When i bring this up to people, everyone loves to tell me that anyone could get on the channel so get over it. This *horrifies* me because it rings of “any person of color can get on the Internet so the race divide is their fault.” There are many reasons why people don’t feel comfortable on the IRC channel. It’s not their home domain; they don’t use laptops during conferences or they don’t have the skills to install the backchannel; they don’t execute well with continuous partial attention; speed typing is not comfortable…. You name it. It’s an environment that privileges those comfortable in it already. That said, i was quite impressed with the number of people that i saw engage for the first time at each event. Both non-participant groups said that they weren’t a fan of that behavior, but they were glad to be able to read it and contribute occasionally. Anyhow, i have to chew more on why this bugs me, but it still does. (In connection with Liz and Clay.)

Translation. I realize that there’s a lot of translation when you have diverse groups gather. That translation is not simply terminology, but culture and values. That said, it will never work when one group is required to defend themselves to the other, to prove their worth. I’ve learned that an event will be problematic if any group has to go on the defensive. Yet, at almost all events i’ve been to lately, there has been one marginalized group that felt that they had to prove themselves, that they had to stand up for their worth. This screws with everything.

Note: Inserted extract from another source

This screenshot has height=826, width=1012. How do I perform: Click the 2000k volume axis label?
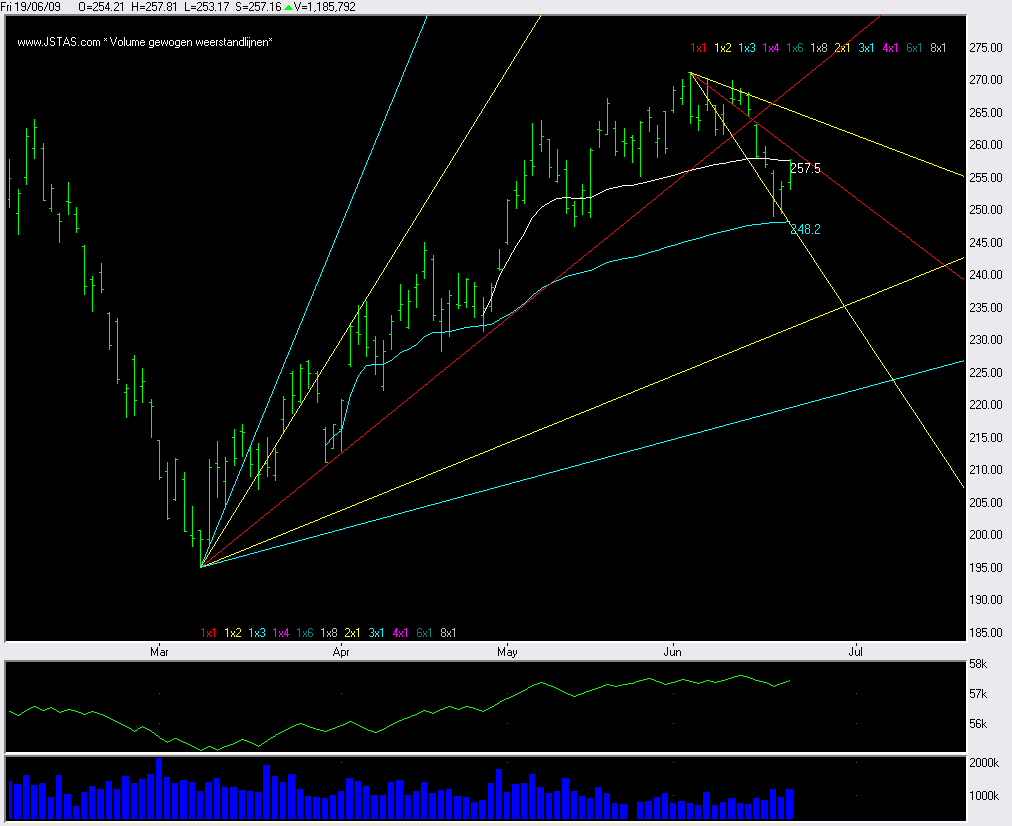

This makes me realize how crucial the privilege conversation is. We all have situations where we are privileged, either because we’re in the majority or otherwise a part of the normative values. We usually talk about privilege in terms of race, class, gender, sexuality, etc. And we normally fail to ever convince anyone to make sense out of what it means to acknowledge privilege and try to put it down. I realize that this is a task that more people need to take up actively. We may not learn to give up privilege based on the qualities written on our bodies or otherwise part of our life-long identity, but maybe we can learn to give up privilege based on more localized, ephemeral situations. What does it mean to be in a room where there are two groups and you’re part of the dominant group? In this case, the number one responsibility of the dominant group is to do their darndest to open up and listen to the other group. Truly listen. Truly encourage. Not simply challenge to prove themselves, but figure out how to empower that group.

I can visualize what this means in a spiritual level. To use your power to blow air into the disempowered group, to lift them up through encouragement.

One of the weird things about two events that i attended is that i got to watch as the power between two groups swapped. And both group failed to relinquish their privilege to fully listen because they were too overjoyed to be in the dominant group. Lesson learned… even those of us who talk about privilege fail to check our own on a constant basis.

Anyhow, that’s enough meta mumbling for a bit.